+++ INFORMATION GIVEN

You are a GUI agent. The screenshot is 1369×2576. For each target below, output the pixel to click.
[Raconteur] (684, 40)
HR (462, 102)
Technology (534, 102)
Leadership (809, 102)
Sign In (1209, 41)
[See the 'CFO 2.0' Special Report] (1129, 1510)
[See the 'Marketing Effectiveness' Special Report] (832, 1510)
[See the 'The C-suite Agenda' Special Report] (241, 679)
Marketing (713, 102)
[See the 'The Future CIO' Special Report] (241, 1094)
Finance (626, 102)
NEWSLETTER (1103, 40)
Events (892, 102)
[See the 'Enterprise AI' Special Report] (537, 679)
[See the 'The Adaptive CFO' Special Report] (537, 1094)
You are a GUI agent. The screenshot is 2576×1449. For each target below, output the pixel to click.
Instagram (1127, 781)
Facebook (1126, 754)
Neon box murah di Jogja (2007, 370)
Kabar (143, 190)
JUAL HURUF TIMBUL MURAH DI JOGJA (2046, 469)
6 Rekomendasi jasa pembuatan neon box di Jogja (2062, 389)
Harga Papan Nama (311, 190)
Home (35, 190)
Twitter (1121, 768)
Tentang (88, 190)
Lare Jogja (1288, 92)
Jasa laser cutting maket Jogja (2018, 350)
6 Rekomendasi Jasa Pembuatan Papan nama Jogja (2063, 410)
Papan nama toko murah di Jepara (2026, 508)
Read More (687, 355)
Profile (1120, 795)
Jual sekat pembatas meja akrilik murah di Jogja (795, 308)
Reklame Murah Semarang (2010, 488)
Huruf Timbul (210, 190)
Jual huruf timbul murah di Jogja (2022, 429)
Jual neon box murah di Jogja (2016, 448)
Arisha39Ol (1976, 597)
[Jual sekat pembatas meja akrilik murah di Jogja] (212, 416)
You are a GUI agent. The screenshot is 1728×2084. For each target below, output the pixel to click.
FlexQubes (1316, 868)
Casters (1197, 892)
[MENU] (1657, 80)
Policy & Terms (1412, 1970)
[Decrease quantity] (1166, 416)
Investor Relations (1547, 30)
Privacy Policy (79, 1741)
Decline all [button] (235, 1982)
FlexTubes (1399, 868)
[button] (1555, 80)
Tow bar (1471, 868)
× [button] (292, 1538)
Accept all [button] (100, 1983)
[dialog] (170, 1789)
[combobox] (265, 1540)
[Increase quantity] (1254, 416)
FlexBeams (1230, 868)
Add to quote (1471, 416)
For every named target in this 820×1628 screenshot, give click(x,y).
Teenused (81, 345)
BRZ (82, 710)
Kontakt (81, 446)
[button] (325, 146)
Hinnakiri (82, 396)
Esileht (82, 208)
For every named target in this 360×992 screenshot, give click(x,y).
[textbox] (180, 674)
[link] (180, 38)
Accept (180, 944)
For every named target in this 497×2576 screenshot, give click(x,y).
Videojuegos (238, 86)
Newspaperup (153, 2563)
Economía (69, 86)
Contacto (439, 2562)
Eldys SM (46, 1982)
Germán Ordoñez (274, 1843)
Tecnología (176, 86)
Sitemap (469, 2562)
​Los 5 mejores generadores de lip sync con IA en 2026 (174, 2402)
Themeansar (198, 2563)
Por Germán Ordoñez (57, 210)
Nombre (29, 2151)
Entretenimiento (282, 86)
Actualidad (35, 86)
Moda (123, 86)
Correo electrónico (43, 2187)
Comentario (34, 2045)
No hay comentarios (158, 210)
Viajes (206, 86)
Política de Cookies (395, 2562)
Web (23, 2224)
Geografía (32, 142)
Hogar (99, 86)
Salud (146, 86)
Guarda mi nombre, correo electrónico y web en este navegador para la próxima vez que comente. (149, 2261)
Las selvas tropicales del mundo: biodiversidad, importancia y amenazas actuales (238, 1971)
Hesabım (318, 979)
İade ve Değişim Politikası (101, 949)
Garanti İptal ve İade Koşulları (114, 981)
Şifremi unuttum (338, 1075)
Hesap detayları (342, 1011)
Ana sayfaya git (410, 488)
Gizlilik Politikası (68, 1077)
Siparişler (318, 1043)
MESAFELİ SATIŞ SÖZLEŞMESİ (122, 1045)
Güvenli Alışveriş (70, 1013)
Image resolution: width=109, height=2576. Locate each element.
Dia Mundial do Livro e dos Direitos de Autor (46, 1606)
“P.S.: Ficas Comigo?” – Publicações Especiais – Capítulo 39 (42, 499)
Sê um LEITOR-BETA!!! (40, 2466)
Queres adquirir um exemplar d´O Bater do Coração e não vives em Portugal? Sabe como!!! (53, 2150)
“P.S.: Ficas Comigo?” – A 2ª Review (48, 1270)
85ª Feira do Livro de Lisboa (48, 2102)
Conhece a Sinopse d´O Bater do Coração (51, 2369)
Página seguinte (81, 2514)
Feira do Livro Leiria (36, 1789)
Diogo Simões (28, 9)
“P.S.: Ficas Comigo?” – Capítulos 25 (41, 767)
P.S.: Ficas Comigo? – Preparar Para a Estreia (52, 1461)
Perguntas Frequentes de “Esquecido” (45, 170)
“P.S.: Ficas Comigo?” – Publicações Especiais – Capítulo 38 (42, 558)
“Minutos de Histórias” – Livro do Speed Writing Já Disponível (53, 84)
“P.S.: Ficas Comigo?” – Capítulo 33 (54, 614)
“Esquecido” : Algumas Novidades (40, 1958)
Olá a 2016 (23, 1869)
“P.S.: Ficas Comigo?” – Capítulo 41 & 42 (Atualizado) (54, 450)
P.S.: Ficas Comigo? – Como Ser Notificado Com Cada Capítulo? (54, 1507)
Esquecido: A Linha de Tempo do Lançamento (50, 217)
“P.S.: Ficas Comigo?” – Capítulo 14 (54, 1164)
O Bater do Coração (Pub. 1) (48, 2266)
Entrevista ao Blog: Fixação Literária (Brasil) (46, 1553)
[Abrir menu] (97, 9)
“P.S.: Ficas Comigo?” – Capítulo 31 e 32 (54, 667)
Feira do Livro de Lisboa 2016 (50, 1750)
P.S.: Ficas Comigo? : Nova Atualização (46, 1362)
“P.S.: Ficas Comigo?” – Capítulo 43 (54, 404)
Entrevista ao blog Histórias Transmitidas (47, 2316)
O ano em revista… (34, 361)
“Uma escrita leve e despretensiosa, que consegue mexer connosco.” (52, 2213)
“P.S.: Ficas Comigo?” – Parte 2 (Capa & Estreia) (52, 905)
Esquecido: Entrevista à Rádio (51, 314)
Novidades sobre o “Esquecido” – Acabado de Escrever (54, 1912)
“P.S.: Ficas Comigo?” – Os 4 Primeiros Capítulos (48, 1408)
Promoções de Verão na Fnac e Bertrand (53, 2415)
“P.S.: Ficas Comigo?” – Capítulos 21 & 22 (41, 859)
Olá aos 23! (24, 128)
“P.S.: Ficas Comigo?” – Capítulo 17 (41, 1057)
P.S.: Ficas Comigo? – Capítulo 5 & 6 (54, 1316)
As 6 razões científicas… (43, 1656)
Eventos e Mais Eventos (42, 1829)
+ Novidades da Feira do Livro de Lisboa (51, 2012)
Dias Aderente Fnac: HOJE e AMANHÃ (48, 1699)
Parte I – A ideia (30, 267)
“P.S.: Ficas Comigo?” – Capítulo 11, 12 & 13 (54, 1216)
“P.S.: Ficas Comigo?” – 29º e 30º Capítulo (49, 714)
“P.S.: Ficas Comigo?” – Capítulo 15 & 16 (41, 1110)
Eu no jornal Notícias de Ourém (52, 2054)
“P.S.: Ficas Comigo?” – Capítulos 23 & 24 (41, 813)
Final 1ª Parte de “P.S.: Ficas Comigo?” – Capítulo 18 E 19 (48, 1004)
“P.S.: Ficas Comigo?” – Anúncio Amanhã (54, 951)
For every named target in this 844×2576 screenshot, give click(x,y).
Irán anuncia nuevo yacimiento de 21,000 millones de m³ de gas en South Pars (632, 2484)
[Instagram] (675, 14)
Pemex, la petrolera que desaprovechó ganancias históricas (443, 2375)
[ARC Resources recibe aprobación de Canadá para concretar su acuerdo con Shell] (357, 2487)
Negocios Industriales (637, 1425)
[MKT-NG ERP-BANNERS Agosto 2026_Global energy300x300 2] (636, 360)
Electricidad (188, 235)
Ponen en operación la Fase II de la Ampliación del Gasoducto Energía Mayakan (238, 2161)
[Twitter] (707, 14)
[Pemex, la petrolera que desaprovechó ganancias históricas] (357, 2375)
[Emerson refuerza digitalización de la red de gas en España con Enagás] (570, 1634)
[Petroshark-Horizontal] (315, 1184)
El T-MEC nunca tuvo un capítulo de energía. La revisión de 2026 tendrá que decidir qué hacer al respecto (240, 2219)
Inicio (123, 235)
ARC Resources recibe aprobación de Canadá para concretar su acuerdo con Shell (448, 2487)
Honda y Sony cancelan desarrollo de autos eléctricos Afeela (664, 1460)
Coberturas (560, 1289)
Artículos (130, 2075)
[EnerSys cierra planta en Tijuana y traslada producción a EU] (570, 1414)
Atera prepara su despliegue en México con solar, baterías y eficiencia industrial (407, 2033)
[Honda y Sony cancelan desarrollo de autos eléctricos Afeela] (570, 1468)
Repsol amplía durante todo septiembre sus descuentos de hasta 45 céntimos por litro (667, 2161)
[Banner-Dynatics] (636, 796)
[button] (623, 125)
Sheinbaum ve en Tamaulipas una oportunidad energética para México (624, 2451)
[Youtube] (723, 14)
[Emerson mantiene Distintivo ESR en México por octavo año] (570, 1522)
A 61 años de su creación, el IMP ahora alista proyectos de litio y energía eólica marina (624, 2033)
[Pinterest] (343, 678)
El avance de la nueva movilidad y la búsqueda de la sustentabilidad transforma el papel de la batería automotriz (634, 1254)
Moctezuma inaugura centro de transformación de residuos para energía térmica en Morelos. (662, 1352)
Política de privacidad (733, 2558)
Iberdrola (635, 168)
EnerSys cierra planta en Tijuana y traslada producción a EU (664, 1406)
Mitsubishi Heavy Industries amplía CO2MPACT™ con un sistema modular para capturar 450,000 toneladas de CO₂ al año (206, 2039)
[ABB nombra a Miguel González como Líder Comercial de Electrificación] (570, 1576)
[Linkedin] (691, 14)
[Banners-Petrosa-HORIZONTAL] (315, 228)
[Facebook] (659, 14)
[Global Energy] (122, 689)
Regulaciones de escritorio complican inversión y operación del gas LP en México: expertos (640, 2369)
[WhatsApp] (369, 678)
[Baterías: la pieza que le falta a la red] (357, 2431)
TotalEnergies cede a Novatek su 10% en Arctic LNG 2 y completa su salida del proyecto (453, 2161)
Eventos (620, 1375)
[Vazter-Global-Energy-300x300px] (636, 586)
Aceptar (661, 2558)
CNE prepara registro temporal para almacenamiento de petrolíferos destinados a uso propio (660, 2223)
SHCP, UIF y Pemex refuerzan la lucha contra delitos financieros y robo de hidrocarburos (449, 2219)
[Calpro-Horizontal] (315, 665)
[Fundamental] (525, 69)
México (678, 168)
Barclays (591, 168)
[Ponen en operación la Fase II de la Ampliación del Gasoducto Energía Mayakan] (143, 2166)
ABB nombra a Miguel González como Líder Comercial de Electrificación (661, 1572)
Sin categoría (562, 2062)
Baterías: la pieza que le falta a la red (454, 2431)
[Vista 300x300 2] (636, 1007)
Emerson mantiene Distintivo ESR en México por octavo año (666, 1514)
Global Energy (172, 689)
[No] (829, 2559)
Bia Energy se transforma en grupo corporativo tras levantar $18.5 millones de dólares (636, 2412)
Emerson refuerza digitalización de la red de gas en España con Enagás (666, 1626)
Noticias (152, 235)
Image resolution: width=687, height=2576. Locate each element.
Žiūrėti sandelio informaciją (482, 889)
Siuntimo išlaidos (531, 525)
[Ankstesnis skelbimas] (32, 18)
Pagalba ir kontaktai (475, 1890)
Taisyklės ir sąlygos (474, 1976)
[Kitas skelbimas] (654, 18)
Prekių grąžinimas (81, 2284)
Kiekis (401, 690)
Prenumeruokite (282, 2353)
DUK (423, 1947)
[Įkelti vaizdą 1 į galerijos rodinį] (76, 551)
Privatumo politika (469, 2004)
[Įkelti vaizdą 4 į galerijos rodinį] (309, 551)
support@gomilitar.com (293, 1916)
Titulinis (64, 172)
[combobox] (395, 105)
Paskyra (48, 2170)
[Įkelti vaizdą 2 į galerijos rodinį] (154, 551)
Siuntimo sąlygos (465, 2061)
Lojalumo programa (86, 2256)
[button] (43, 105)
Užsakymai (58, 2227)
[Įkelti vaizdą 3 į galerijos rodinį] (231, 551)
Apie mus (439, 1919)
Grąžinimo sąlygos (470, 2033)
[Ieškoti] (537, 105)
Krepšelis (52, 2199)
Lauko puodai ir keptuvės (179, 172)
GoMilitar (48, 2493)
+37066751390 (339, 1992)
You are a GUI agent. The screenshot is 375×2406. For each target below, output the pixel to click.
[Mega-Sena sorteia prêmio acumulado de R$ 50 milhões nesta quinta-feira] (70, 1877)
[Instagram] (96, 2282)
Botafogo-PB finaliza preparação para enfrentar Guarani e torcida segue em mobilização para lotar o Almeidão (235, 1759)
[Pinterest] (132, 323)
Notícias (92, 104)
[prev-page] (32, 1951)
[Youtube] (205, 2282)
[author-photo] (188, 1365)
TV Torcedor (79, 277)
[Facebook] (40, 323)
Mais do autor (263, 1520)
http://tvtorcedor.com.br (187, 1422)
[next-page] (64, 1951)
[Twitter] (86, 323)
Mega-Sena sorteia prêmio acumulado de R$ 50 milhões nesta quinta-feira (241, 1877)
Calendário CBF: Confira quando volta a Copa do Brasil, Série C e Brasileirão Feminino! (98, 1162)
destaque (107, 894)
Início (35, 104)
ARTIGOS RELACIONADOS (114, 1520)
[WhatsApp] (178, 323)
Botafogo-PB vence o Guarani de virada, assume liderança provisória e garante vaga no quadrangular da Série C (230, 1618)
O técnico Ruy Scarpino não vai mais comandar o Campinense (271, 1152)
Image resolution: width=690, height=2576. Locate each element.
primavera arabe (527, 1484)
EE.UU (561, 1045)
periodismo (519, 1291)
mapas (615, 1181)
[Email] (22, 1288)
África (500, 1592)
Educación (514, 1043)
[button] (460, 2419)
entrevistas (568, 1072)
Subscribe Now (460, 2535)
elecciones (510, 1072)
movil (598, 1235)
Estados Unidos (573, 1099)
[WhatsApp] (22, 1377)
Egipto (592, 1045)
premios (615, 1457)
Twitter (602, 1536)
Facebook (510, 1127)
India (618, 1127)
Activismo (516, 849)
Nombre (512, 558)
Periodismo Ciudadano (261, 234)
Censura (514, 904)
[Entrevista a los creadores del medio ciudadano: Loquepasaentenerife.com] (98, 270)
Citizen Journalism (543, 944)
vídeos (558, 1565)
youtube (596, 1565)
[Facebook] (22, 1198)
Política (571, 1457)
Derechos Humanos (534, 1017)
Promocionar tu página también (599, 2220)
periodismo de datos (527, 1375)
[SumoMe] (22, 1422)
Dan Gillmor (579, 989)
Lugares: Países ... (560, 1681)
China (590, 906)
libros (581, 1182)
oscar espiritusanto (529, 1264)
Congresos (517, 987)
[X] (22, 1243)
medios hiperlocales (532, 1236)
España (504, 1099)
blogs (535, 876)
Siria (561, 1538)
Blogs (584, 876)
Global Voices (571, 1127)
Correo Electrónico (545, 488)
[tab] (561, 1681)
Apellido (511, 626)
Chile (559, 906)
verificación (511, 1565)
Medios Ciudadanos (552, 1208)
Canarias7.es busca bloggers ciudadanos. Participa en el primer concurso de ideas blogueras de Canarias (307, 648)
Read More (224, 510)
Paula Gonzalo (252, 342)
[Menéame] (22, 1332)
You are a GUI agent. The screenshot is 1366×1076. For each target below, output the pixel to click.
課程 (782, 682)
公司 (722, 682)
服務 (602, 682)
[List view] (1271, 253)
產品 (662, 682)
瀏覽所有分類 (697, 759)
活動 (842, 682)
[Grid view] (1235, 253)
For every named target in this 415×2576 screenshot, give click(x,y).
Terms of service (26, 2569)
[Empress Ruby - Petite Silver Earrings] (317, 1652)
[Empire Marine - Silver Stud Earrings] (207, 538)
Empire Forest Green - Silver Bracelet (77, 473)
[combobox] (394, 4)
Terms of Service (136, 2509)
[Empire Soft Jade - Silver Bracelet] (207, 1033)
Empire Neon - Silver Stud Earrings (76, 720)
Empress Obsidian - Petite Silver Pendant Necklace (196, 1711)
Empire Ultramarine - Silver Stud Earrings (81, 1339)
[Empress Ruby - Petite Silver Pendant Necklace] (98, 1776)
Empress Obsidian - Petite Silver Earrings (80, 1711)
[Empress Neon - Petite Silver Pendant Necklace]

++++++

WHAT IS NEEDED: Only lines holding the word "Canadá" are wanted here; copy each from the listing.

WORKED SOLUTION:
[ARC Resources recibe aprobación de Canadá para concretar su acuerdo con Shell] (357, 2487)
ARC Resources recibe aprobación de Canadá para concretar su acuerdo con Shell (448, 2487)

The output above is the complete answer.